Things to do:
**A)** Answer these questions from the passage on G-protein signaling:
(i) How many Gα-subunits do humans have?
(ii) What does the Arabidopsis gene GPA1 encode?
(iii) In the classical paradigm, what causes Gα to dissociate from the βγ dimer?
**B)** Go on with the passage on heterotrimeric G-protein signaling, picking up after its final sentence.

Signaling through heterotrimeric G-proteins is highly conserved among divergent eukaryotes.G-proteins physically couple the recognition of many extracellular signals by cell-surface receptors to activation of enzyme activities in the cytoplasm. In the classical paradigm, ligand binding to its cognate GPCR activates receptor-mediated GDP/GTP exchange on the α-subunit (Gα), causing dissociation of Gα from the βγ dimer (Gβγ). Activated Gα-subunits, Gβγ, or both then bind to downstream target proteins, which results in the relevant cellular responses (Gilman, 1987). There are 23 Gα-, 6 Gβ-, and 12 Gγ-subunits in humans (Vanderbeld and Kelly, 2000). In contrast to humans, the Arabidopsis genome contains genes encoding only one prototypical G-protein α-subunit (GPA1), oneG-protein β-subunit (AGB1), and two G-proteinγ-subunits (AGG1 and AGG2), indicating that the repertoire of heterotrimeric G-protein complexes in plants is smaller (Assmann, 2002; Jones, 2002). Studies on the null alleles of GPA1 and AGB1 suggest that plants use heterotrimeric G-protein signaling in many growth and developmental processes (Ullah et al., 2001, 2002, 2003; Wang et al., 2001; Chen et al., 2003).

Collected data entries:
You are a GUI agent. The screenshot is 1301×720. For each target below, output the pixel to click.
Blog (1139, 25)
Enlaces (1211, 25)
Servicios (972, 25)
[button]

Answers to the problems:
**A)**
(i) 23
(ii) One prototypical G-protein α-subunit
(iii) Receptor-mediated GDP/GTP exchange on the α-subunit, which is activated when a ligand binds its cognate GPCR

**B)**
No classical GPCR has been definitively identified in plants. To date, the most promising candidate for a plant GPCR remains GCR1, independently cloned by two groups (Josefsson and Rask, 1997; Plakidou-Dymock et al., 1998). GCR1 encodes a protein with predicted seven membrane-spanning domains and has some sequence similarity to Dictyostelium cAMP receptors. GCR1 was originally proposed to be a receptor for cytokinins (Plakidou-Dymock et al., 1998), but this notion has not been supported (Humphrey and Botella, 2001; Kanyuka et al., 2001). Although a ligand for GCR1 has not been identified, there is biochemical evidence that GCR1 does physically interact with GPA1 (Pandey and Assmann, 2004).

Colucci et al. (2002) reported that one of the phenotypes caused by overexpression of GCR1 in Arabidopsis is loss of seed dormancy. Expression of a germination marker, a phosphatase PP2A subunit, correlated with GCR1 overexpression (Colucci et al., 2002). In a follow-up study using BY2 cells overexpressing GCR1, Apone et al. (2003) concluded that GCR1 regulates DNA synthesis through activation of phosphatidylinositol-specific phospholipase C.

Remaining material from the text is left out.